------ Text block
Career Story – Courtney Weidner (Senior Consultant at HBR Consulting)


I am a Senior Consultant in the Legal Technology practice at HBR Consulting. My group helps Fortune 500 companies and Am Law 200 law firms assess technology solutions and optimize processes to improve legal operations. I focus on identifying key business issues, determining client needs, and taking the appropriate actions to meet expectations. However, my day-to-day responsibilities vary. One day I could be onsite with a client to assess the state of their department, the next day I could be writing scripts for a technology implementation, and thereafter I could be drafting technical specifications for HBR’s development teams. In true consultant fashion, “it depends.” 

Consulting and its nature of ever-changing priorities is not for everyone, but every day feels like a new challenge that motivates me to continue learning. Whether I’m training to learn a new system, preparing for a client meeting, or drafting deliverables and project materials, no two days are ever the same. Given that I do not enjoy performing repetitive and mundane tasks, this career path has been a terrific fit. I attribute my success to a few key principles that are pillars in my life.
------------
= Your tasks =
(1) Answer these about the career story:
(a) In which practice at HBR Consulting does the writer work?
(b) What two kinds of clients does the writer's group help?
(c) What sort of tasks does the writer say they do not enjoy?
(2) Reproduce word for word the part of the career story that opens with the words containing "Consulting and its" and closes with "in my life.".
The material has no connection to the career story.
------ Given material
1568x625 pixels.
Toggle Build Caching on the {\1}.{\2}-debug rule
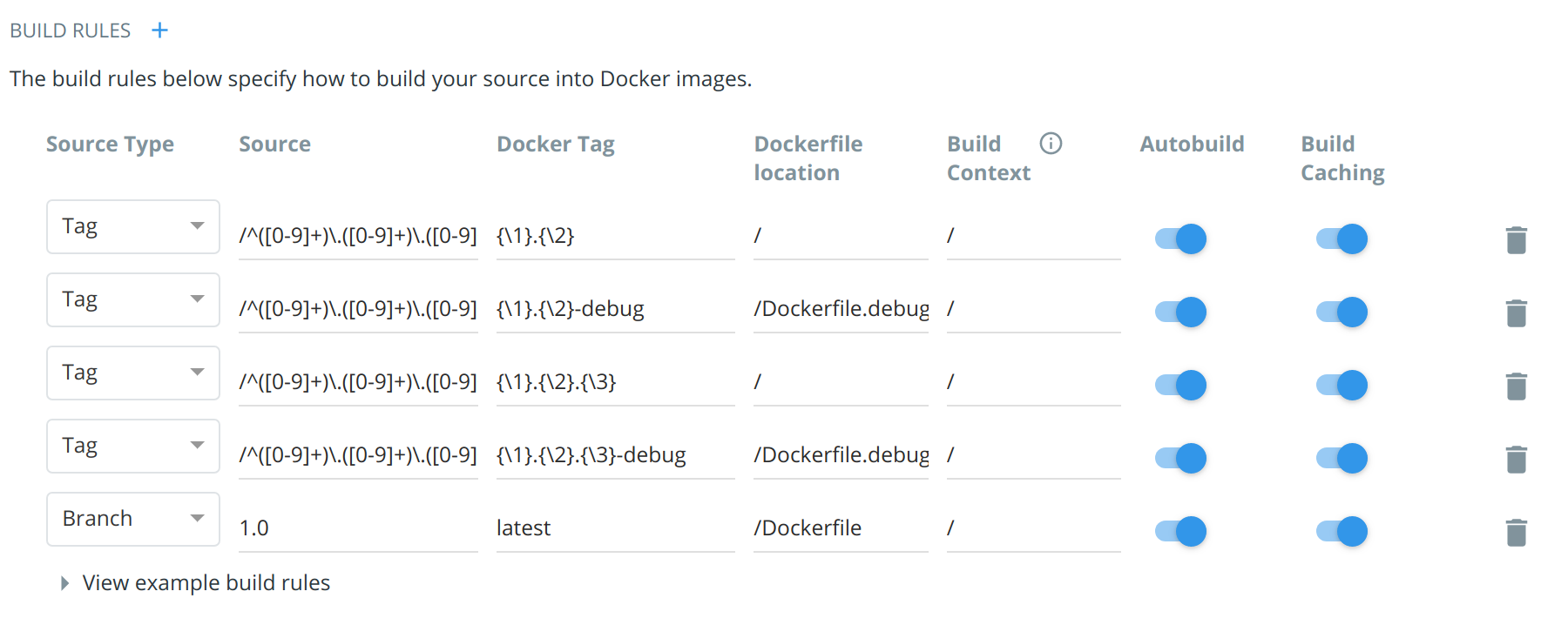(x=1342, y=312)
------------
= Results for each task =
(1)
(a) The Legal Technology practice.
(b) Fortune 500 companies and Am Law 200 law firms.
(c) Repetitive and mundane tasks.

(2)
Consulting and its nature of ever-changing priorities is not for everyone, but every day feels like a new challenge that motivates me to continue learning. Whether I’m training to learn a new system, preparing for a client meeting, or drafting deliverables and project materials, no two days are ever the same. Given that I do not enjoy performing repetitive and mundane tasks, this career path has been a terrific fit. I attribute my success to a few key principles that are pillars in my life.